Per a Parliamentary briefing (CBP-8828 Shared Ownership (England): the fourth tenure):
‘Existing data also suggests that it is currently fairly rare for shared owners to staircase to owning 100% of the equity in a property. [According to] data from housing associations about equity-sharing schemes including shared ownership and others [around] 4,000 households staircased to 100% ownership in 2018/19, less than half of the number of households buying their initial stake in a home. The number staircasing was equivalent to 2.3% of all shared-equity homes owned by housing associations’.

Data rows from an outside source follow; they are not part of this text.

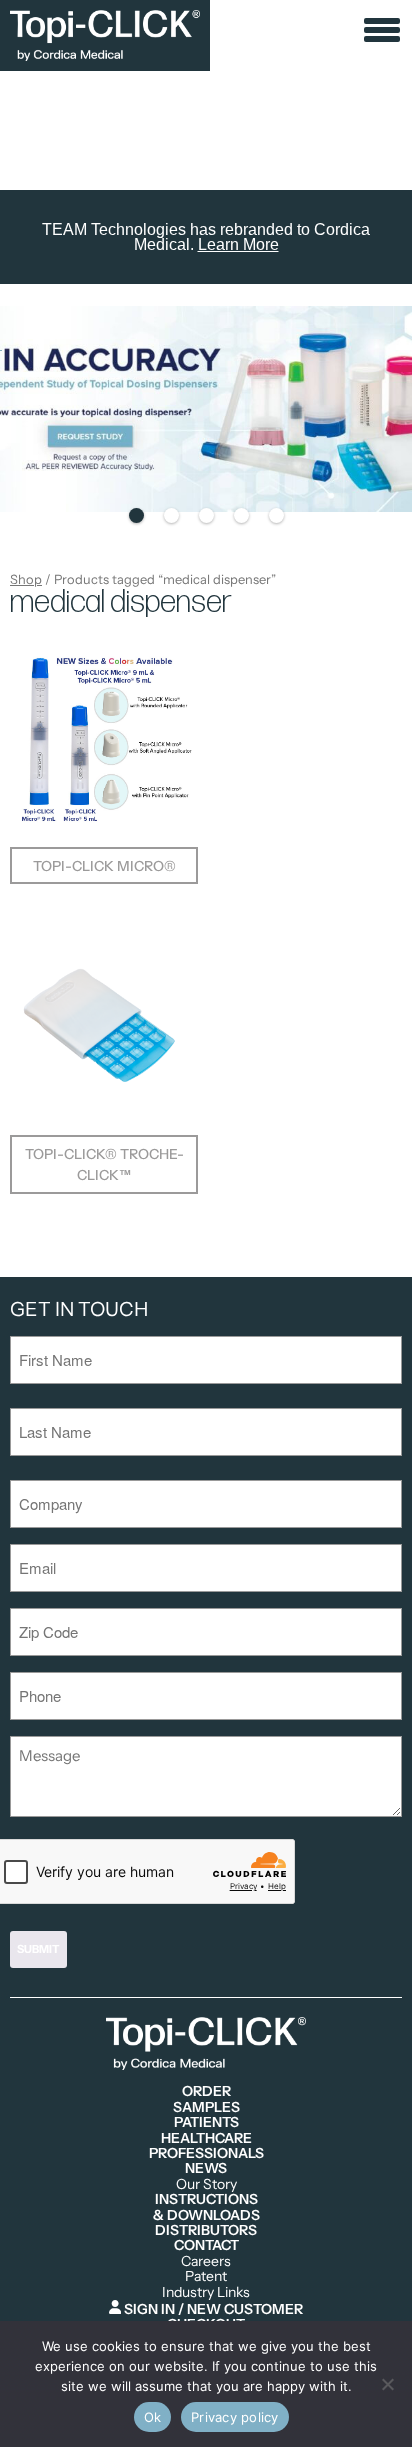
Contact (206, 2245)
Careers (206, 2261)
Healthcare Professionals (206, 2146)
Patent (206, 2276)
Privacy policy (235, 2417)
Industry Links (206, 2292)
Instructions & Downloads (206, 2207)
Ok (153, 2417)
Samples (206, 2107)
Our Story (206, 2184)
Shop (26, 579)
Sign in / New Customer (212, 2308)
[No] (387, 2384)
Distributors (206, 2230)
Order (206, 2091)
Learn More (238, 244)
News (206, 2168)
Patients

It’s been suggested that one reason so few people manage to staircase is that house prices rise faster than wages. Even those who intended to staircase find themselves priced out. Research carried out by CCHPR for SO Resi in 2020 also indicates that fewer than 2-3% shared owners staircased to 100% in 2018-19. This figure includes people staircasing to 100% in a home they live in, and simultaneous sale and staircasing transactions undertaken purely in order to sell. So the real figure is likely to be even lower than 2-3%.
Does 100% staircasing matter?
Does it matter if only a small minority of shared owners staircase to 100%? Well, yes, actually. Shared owners are not entitled to extend their lease under the statutory route until they’ve been staircased to 100% for two years. And some experts advise against extending a lease under the alternative informal route. Other disadvantages faced by shared owners, compared to households who’ve staircased to 100%, include restrictions on subletting and selling.
Does lease extension matter?
Homes start to devalue – all things being equal – once there are fewer than 80 years left on the lease. Shared ownership homes were often sold with 99-year leases (per Homes England’s model lease up until 2016). Consequently, many people will cross the 80-year threshold before they’ve finished paying off their initial mortgage. Why does it matter? The fewer years left on the lease, the more expensive it is to extend that lease. And the fewer years that are left, the more reluctant lenders are to issue mortgages. So it can become difficult to sell a shared ownership home; and any gain can be eroded by the cost of extending a lease in order to do so. This may all seem a long way in the future. But it’s worth considering if you’re planning to sell at some point or, say, to leave your home as inheritance, or to use it to fund health care in retirement.
What will proposed reforms to shared ownership mean for me?
It’s a good question. It will depend on your own circumstances, and on how proposed reforms play out. It’s a question Shared Ownership Resources will engage closely with over the coming months and years.